Stored data entries
------------
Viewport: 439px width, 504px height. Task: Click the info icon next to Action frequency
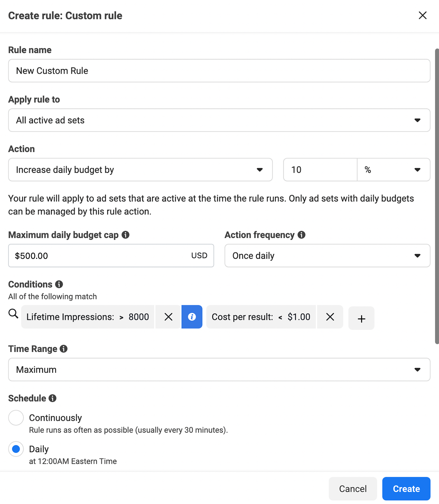[x=302, y=235]
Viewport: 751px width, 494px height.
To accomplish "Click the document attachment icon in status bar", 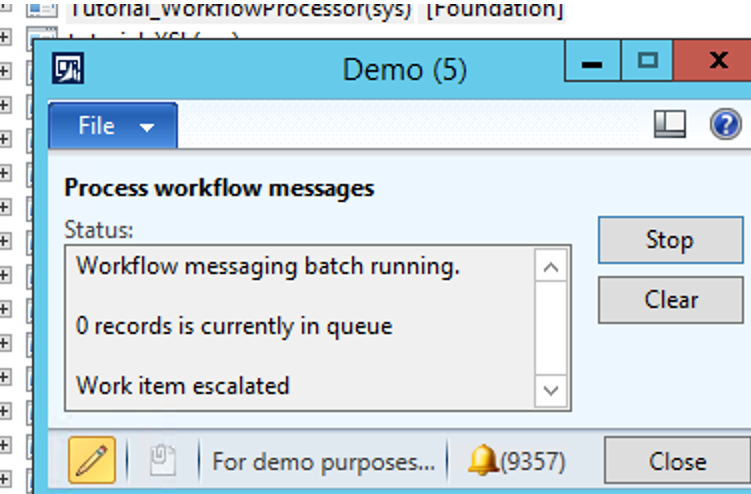I will (x=162, y=461).
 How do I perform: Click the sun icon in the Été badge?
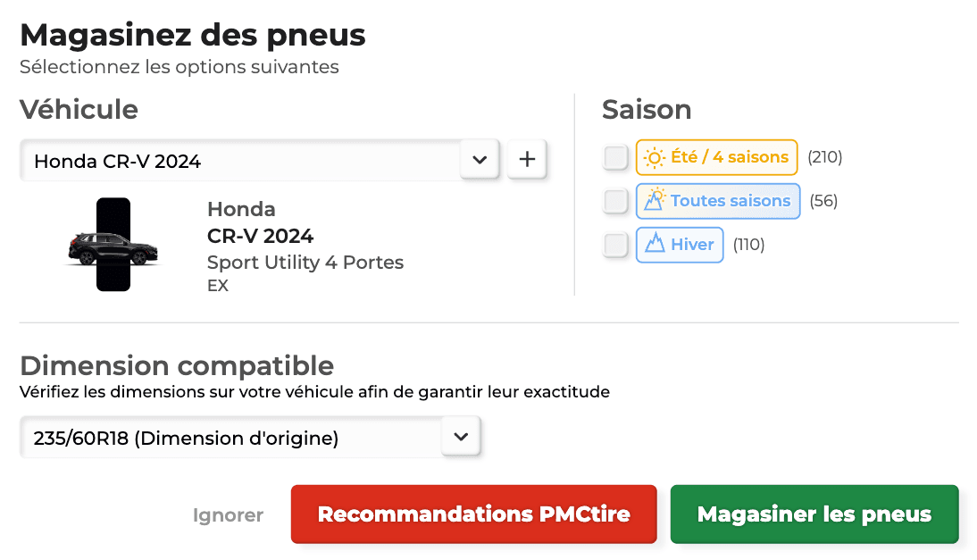(x=655, y=158)
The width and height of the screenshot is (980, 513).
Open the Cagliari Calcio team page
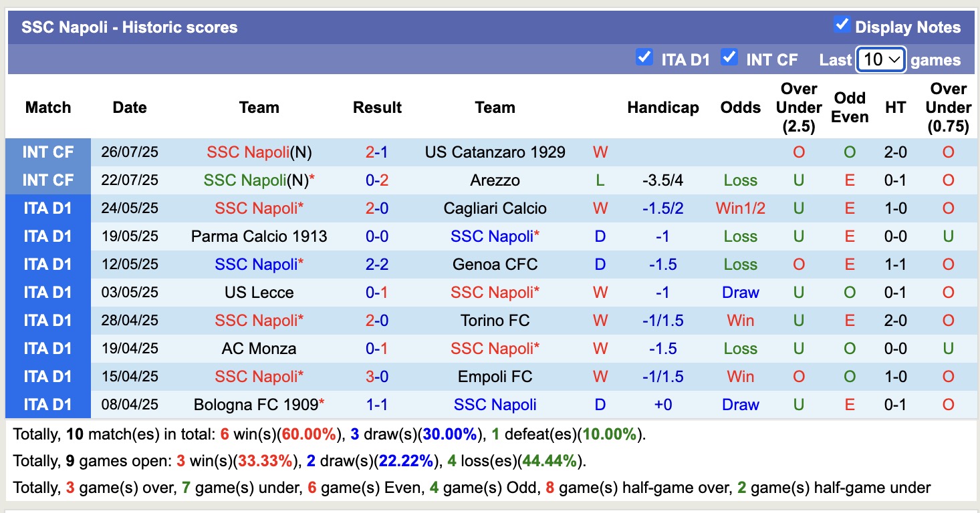coord(495,208)
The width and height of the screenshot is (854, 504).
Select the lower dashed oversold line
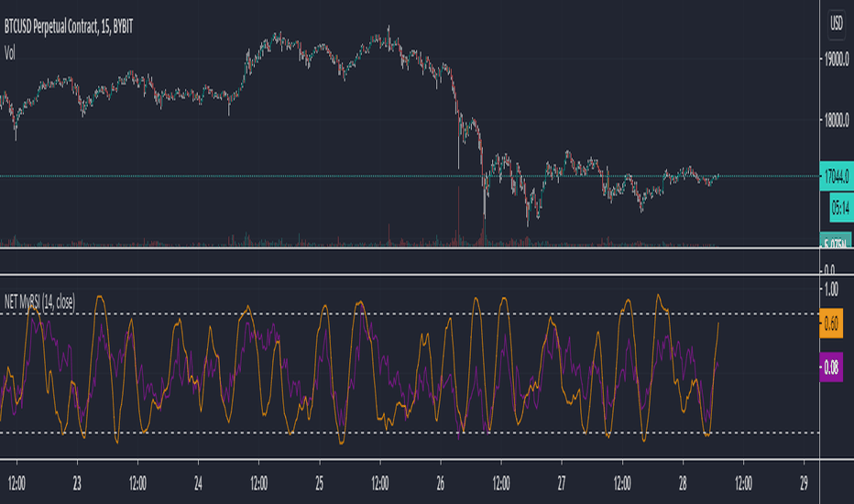coord(410,433)
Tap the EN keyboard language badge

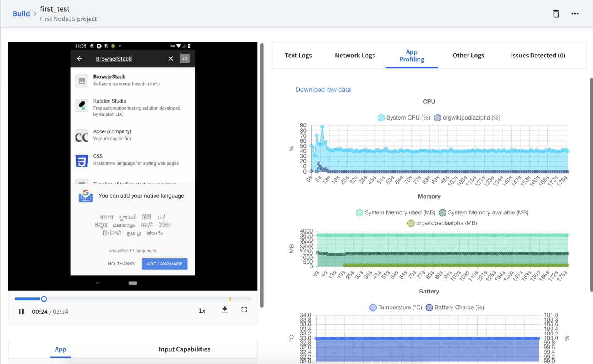185,58
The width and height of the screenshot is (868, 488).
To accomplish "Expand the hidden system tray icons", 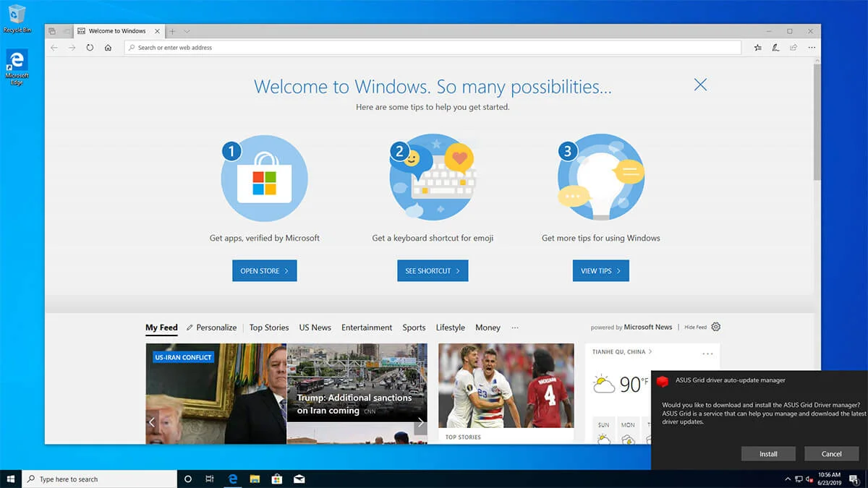I will 787,479.
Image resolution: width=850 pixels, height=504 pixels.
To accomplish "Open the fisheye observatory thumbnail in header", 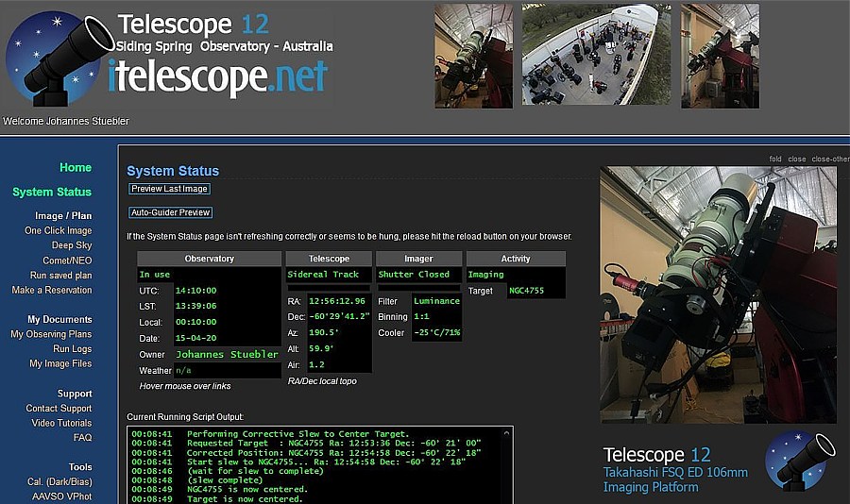I will point(596,56).
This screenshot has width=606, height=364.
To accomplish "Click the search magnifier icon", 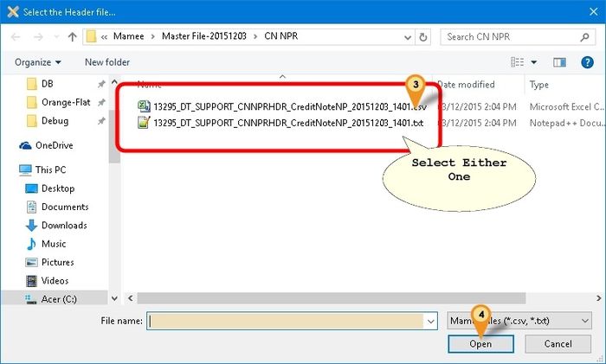I will (587, 37).
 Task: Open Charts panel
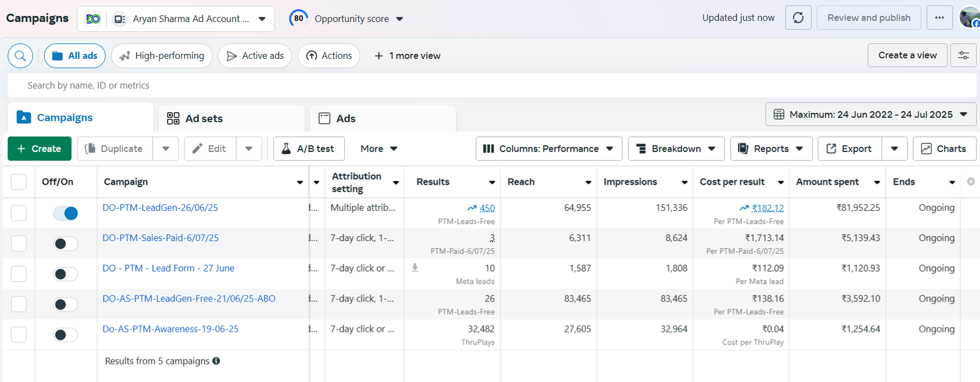(944, 149)
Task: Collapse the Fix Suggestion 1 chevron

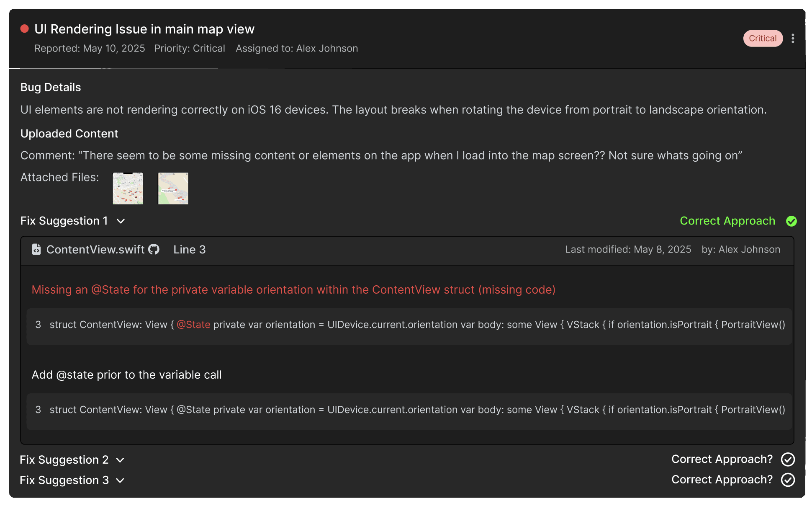Action: click(121, 221)
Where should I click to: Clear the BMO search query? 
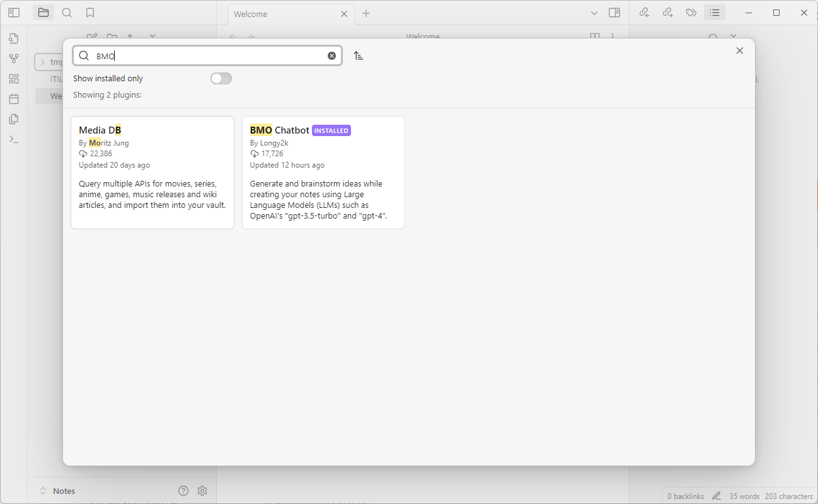[331, 55]
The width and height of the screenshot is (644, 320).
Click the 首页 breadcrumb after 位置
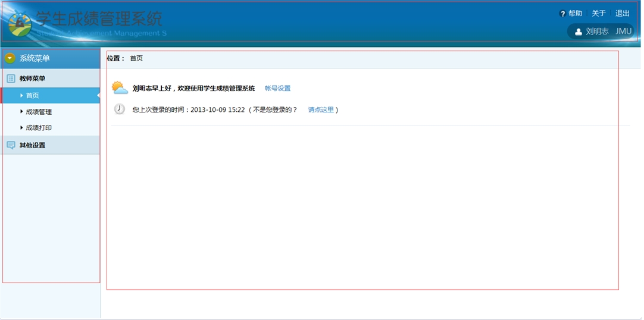point(136,58)
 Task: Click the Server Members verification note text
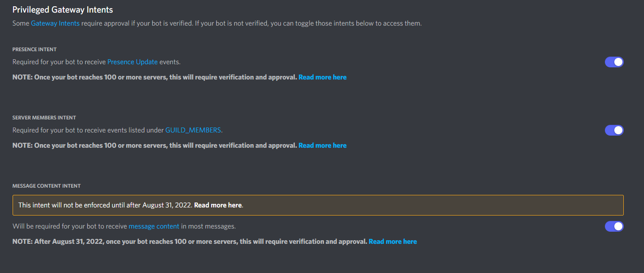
------------
_THE TASK:_ Pick out and copy the lines of the entries that hold the string "screenshot".

_WRITTEN ANSWER:_
The width and height of the screenshot is (980, 513).
The width and height of the screenshot is (854, 504).
The width and height of the screenshot is (868, 488).
This screenshot has width=606, height=364.
The width and height of the screenshot is (644, 320).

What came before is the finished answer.